### Work task:
Output every entry exactly as written, but omit the pictures.

### Source data:
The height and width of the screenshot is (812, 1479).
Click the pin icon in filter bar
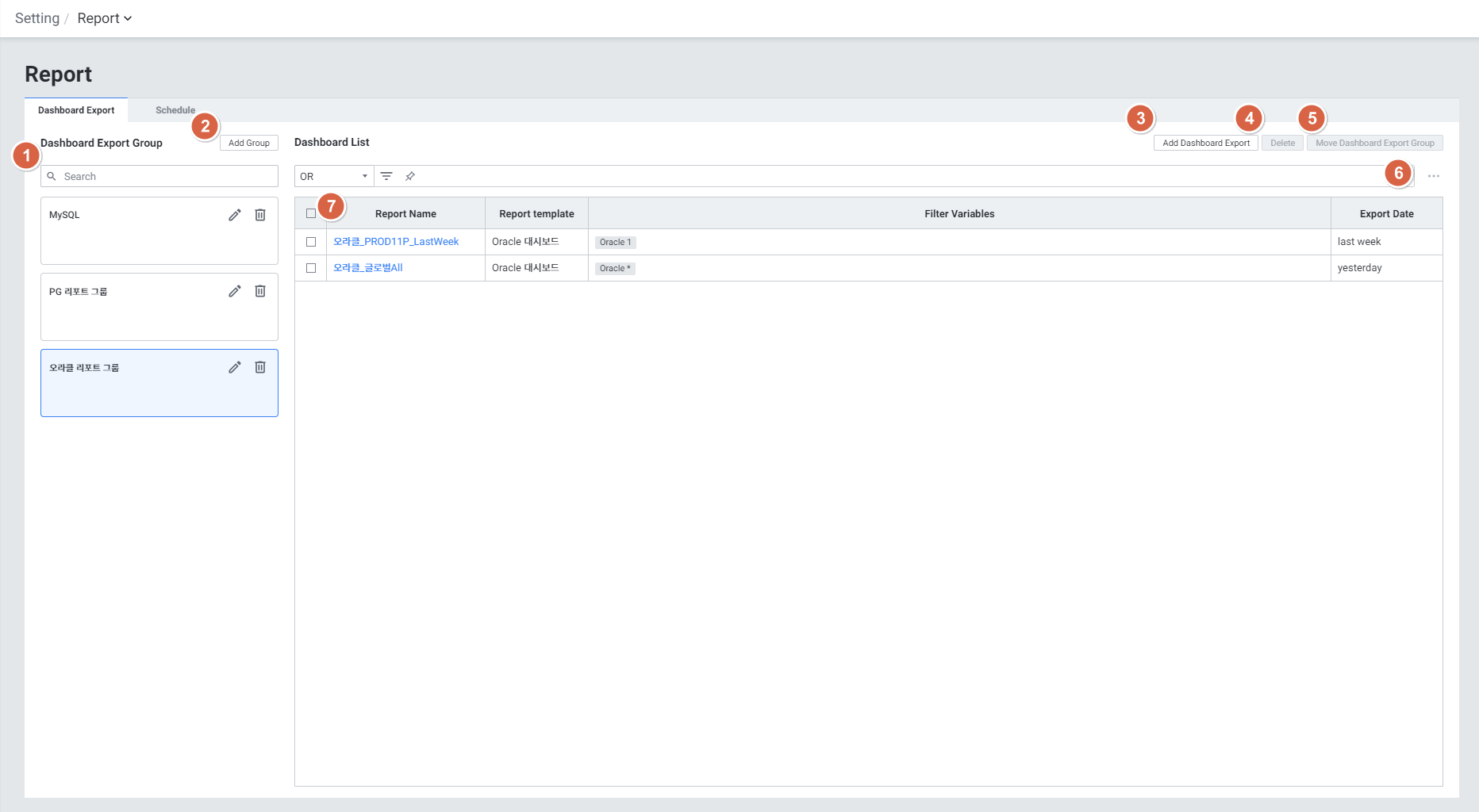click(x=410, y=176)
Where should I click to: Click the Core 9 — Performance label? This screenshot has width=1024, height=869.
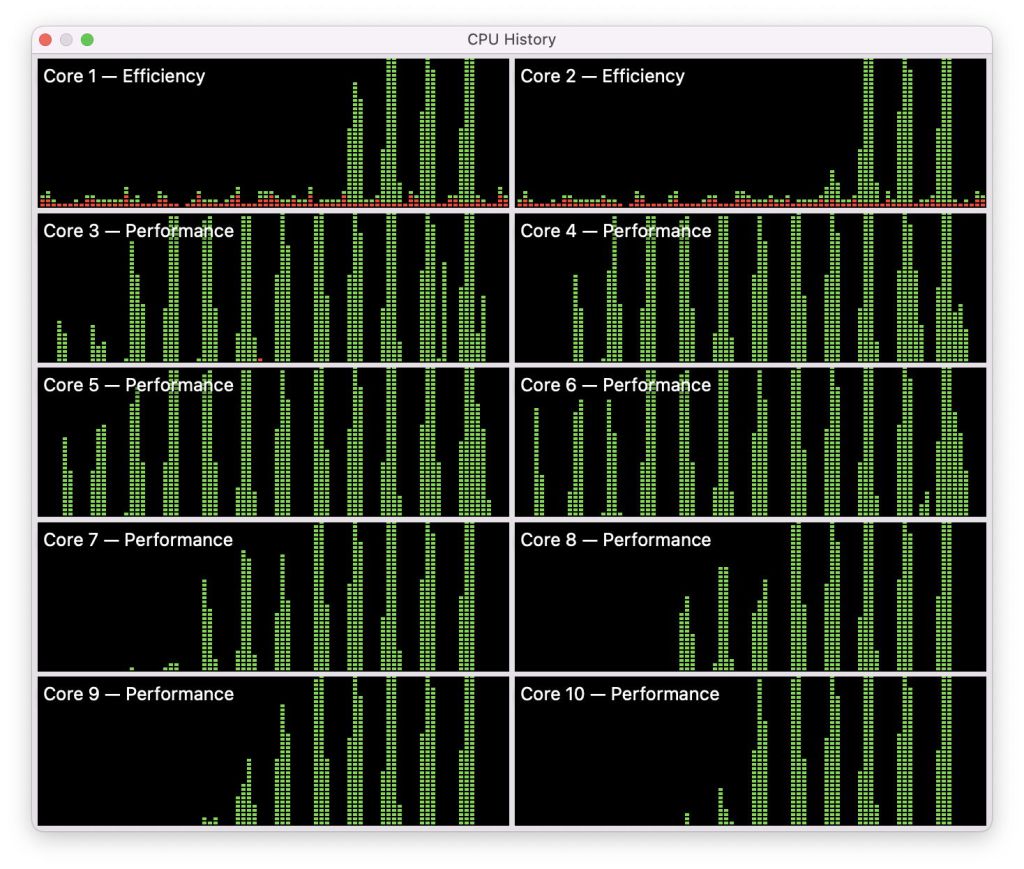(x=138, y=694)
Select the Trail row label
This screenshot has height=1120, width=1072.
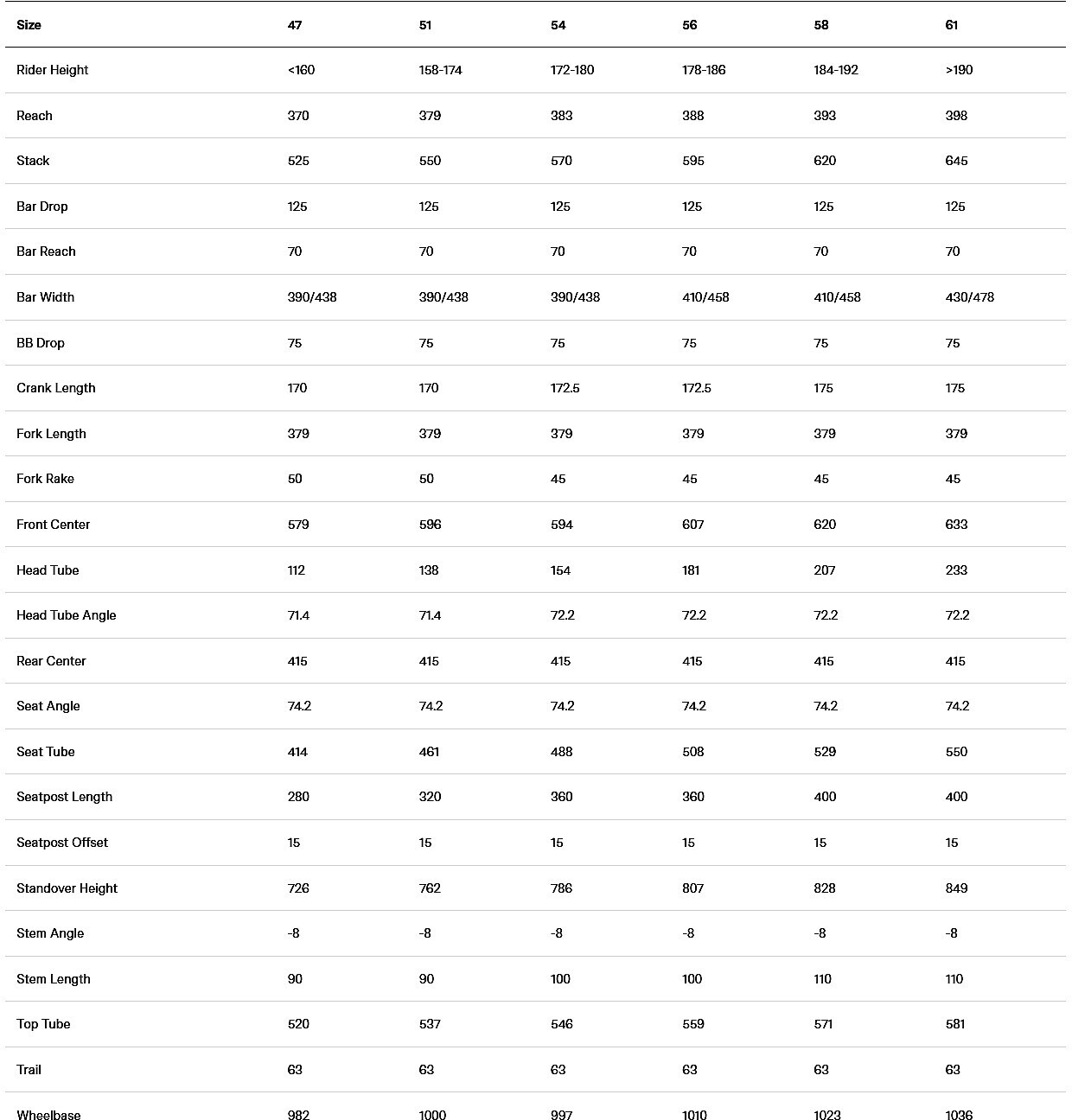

### Exercise output:
The height and width of the screenshot is (812, 1479).
Click the pin icon in filter bar
click(x=410, y=176)
Where should I click to: Click the Core 9 — Performance label? This screenshot has width=1024, height=869.
(x=138, y=694)
Select the Trail row label
This screenshot has height=1120, width=1072.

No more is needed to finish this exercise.